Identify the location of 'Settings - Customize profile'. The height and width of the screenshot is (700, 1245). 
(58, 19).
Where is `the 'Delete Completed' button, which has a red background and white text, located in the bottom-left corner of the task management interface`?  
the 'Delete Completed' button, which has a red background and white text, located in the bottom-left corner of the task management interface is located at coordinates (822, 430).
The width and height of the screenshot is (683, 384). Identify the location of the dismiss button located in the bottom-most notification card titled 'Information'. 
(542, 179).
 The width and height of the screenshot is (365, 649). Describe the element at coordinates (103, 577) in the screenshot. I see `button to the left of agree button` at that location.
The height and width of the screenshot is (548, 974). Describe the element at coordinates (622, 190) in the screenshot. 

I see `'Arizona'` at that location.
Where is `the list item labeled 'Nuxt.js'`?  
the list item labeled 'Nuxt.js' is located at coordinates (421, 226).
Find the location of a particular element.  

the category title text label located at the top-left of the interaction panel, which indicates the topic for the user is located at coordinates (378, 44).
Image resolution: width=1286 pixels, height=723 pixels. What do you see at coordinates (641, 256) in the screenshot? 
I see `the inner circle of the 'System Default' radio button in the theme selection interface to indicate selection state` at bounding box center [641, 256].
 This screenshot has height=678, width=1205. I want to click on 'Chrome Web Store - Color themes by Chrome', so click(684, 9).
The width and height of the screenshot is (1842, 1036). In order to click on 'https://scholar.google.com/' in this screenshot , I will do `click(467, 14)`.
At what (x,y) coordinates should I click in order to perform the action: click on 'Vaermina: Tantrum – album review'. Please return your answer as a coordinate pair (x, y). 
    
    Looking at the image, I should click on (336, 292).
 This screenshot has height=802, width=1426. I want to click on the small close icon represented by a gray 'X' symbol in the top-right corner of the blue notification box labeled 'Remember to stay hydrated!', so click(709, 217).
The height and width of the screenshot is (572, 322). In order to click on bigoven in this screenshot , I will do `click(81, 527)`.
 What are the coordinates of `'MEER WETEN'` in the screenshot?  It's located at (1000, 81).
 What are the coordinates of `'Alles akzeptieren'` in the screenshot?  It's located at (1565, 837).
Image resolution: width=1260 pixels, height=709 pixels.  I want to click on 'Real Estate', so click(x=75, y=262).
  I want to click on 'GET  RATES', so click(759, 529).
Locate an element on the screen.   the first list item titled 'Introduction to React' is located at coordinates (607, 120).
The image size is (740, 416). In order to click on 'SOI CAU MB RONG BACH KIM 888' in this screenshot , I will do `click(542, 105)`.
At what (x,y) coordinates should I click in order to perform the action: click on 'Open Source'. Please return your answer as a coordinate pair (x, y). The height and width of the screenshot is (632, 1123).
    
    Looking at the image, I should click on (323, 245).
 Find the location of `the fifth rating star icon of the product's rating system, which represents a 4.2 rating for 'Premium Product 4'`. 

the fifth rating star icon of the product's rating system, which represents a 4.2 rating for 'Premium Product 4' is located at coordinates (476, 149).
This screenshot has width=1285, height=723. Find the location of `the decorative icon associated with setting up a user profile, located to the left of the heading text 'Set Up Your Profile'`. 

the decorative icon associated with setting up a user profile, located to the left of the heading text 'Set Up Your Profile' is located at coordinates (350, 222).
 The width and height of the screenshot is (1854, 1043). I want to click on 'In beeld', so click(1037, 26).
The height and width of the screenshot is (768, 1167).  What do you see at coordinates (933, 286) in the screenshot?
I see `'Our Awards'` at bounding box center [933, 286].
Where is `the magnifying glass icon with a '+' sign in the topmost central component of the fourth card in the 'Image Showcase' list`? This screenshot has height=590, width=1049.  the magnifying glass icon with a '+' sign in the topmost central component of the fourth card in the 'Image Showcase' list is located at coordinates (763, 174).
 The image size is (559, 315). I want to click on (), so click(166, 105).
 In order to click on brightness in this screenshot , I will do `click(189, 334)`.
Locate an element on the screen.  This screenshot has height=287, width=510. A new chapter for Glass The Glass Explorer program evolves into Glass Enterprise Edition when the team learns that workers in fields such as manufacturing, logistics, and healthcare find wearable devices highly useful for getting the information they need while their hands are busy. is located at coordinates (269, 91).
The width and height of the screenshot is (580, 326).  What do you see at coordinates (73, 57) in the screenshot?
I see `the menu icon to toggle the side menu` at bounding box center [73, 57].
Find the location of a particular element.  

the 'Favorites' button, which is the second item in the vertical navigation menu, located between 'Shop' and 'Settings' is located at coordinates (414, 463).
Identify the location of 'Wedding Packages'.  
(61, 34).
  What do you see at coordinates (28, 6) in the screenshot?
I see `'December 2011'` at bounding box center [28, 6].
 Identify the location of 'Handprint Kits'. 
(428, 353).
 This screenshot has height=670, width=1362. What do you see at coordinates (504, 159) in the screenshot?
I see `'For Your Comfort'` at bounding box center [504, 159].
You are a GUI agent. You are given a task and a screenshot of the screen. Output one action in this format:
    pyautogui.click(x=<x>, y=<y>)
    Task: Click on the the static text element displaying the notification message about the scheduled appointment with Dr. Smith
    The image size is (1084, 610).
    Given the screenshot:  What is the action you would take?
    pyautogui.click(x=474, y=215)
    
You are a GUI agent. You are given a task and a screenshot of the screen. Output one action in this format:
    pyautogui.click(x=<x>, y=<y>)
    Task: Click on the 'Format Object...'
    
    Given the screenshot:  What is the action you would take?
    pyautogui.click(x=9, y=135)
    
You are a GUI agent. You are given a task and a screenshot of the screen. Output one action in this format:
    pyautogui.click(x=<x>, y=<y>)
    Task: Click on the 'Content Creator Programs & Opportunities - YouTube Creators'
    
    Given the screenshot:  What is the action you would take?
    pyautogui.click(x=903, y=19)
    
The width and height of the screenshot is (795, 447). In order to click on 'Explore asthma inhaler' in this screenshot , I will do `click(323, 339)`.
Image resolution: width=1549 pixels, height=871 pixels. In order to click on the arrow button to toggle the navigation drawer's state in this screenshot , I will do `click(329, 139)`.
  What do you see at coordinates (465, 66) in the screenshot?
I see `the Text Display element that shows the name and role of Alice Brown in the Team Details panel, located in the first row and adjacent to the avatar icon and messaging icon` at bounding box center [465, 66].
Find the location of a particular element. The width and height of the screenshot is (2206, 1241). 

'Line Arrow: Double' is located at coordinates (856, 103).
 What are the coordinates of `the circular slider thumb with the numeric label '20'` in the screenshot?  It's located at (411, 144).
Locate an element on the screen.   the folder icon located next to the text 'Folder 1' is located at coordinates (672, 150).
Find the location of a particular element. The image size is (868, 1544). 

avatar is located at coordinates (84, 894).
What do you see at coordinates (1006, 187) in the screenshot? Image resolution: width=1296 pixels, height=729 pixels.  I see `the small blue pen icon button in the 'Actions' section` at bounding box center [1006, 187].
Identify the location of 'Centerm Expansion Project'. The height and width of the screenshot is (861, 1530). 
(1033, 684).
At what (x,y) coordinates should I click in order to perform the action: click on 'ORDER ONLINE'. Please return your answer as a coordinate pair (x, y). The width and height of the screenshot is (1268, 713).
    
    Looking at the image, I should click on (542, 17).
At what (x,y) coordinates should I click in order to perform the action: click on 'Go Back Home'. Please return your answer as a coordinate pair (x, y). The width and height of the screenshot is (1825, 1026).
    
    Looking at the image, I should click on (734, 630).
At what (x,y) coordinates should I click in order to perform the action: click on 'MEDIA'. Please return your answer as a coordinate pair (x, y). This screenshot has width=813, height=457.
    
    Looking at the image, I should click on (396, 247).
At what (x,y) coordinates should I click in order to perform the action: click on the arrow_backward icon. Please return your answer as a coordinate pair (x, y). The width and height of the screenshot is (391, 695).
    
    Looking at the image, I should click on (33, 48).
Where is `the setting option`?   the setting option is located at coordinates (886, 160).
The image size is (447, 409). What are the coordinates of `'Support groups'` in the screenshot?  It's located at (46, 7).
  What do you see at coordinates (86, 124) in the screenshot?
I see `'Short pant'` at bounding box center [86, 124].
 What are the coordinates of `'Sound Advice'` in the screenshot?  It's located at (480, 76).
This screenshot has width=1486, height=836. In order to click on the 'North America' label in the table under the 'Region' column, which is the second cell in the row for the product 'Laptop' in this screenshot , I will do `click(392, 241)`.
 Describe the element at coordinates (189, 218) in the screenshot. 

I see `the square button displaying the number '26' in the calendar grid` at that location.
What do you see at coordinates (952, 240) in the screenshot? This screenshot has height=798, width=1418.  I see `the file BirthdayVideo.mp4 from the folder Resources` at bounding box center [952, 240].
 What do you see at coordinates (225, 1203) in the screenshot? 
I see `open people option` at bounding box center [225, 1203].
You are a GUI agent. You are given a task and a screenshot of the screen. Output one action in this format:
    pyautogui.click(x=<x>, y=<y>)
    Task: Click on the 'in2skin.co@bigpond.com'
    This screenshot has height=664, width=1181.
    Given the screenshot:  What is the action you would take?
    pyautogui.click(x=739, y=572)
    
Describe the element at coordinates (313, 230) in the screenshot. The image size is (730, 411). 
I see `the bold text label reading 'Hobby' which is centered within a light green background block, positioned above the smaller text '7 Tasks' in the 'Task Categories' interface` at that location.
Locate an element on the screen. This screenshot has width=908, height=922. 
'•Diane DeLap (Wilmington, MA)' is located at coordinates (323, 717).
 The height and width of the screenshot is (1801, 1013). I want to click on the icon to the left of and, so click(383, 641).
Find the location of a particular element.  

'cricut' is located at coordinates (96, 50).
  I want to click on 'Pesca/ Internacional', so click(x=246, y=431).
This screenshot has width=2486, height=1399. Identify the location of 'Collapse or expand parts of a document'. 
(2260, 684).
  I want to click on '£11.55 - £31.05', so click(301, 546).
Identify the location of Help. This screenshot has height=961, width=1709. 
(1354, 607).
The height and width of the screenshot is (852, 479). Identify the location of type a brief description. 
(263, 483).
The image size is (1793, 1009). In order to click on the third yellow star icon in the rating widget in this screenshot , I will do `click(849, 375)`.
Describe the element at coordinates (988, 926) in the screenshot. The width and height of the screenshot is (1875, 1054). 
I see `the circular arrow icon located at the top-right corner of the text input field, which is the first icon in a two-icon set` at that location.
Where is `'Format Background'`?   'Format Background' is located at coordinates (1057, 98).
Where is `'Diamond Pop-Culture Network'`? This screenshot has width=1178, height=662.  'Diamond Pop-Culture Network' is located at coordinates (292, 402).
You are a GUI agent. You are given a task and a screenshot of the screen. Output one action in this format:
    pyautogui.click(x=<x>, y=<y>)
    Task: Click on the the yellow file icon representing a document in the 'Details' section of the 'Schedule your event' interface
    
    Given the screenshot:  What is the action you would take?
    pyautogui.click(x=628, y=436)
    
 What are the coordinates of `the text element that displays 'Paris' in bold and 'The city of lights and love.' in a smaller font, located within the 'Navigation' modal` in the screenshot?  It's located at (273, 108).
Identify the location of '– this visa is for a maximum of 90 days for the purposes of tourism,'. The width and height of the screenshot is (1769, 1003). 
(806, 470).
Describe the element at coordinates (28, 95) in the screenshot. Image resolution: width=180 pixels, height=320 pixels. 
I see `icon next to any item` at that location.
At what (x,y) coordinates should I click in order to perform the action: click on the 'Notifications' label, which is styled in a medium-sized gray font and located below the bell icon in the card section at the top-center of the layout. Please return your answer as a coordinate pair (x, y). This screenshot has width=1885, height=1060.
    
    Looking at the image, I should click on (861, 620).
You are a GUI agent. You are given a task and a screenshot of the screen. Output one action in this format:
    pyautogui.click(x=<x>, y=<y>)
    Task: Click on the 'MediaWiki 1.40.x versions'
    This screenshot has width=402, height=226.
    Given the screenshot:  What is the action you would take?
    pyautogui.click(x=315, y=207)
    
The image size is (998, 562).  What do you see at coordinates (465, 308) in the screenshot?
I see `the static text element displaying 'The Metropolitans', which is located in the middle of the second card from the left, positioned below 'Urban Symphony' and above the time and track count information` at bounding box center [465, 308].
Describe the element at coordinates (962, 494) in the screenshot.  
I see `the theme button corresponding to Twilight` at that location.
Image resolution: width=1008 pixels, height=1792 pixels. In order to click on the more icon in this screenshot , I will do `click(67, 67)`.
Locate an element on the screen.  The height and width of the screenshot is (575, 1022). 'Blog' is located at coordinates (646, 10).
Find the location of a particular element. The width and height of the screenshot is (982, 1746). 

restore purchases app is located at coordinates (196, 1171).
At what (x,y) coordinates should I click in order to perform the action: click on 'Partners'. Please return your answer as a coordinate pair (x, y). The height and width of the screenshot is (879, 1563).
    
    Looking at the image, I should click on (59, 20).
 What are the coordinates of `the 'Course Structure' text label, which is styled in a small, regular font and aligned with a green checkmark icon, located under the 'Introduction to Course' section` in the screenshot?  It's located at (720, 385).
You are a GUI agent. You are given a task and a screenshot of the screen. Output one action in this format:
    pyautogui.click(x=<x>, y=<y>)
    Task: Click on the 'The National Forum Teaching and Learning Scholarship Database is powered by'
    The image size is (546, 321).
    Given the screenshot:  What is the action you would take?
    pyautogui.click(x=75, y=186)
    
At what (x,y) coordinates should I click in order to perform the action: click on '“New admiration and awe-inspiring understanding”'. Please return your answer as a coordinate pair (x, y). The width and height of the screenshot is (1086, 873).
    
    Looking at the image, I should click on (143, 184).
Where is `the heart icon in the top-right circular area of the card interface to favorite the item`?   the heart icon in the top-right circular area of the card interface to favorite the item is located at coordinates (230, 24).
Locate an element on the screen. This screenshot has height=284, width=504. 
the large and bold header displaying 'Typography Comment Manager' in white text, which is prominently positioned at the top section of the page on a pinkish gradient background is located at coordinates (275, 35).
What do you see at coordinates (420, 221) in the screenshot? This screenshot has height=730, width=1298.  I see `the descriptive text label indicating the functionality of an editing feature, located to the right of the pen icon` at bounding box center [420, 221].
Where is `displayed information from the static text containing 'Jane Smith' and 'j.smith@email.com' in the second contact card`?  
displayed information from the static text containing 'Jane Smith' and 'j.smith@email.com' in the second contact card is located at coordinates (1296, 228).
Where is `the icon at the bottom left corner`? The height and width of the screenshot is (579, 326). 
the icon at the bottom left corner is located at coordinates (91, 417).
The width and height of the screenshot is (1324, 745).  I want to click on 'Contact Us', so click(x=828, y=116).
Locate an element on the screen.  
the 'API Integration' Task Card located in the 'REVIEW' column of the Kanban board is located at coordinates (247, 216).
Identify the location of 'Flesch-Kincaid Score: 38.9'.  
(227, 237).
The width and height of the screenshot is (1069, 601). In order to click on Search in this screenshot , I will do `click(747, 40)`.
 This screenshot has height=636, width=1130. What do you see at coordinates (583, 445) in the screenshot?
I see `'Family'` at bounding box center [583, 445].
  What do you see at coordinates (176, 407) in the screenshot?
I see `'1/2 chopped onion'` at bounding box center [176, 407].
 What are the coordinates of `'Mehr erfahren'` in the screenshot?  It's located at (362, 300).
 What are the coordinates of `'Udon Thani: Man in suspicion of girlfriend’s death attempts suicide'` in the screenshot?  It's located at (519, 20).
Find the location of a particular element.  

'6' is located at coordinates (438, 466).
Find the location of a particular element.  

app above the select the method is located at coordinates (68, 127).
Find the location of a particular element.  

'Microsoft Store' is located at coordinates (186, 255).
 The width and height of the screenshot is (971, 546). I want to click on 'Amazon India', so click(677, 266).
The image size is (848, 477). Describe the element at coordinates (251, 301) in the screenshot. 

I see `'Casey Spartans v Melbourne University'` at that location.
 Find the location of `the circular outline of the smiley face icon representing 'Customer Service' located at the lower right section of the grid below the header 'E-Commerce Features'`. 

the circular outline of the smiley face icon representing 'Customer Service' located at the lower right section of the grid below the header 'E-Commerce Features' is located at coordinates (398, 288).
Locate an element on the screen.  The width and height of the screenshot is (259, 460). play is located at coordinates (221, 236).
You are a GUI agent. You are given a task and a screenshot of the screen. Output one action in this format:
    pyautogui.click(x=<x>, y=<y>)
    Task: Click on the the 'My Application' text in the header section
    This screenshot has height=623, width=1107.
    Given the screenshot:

WRITTEN INSTRUCTION –
Return the lines from the first one through the line containing "the category title", both included, reproducing each exactly with nothing changed.

SOLUTION BELOW –
Identify the location of 'Settings - Customize profile'. The height and width of the screenshot is (700, 1245). 
(58, 19).
Where is `the 'Delete Completed' button, which has a red background and white text, located in the bottom-left corner of the task management interface`?  
the 'Delete Completed' button, which has a red background and white text, located in the bottom-left corner of the task management interface is located at coordinates (822, 430).
The width and height of the screenshot is (683, 384). Identify the location of the dismiss button located in the bottom-most notification card titled 'Information'. 
(542, 179).
 The width and height of the screenshot is (365, 649). Describe the element at coordinates (103, 577) in the screenshot. I see `button to the left of agree button` at that location.
The height and width of the screenshot is (548, 974). Describe the element at coordinates (622, 190) in the screenshot. 

I see `'Arizona'` at that location.
Where is `the list item labeled 'Nuxt.js'`?  
the list item labeled 'Nuxt.js' is located at coordinates (421, 226).
Find the location of a particular element.  

the category title text label located at the top-left of the interaction panel, which indicates the topic for the user is located at coordinates (378, 44).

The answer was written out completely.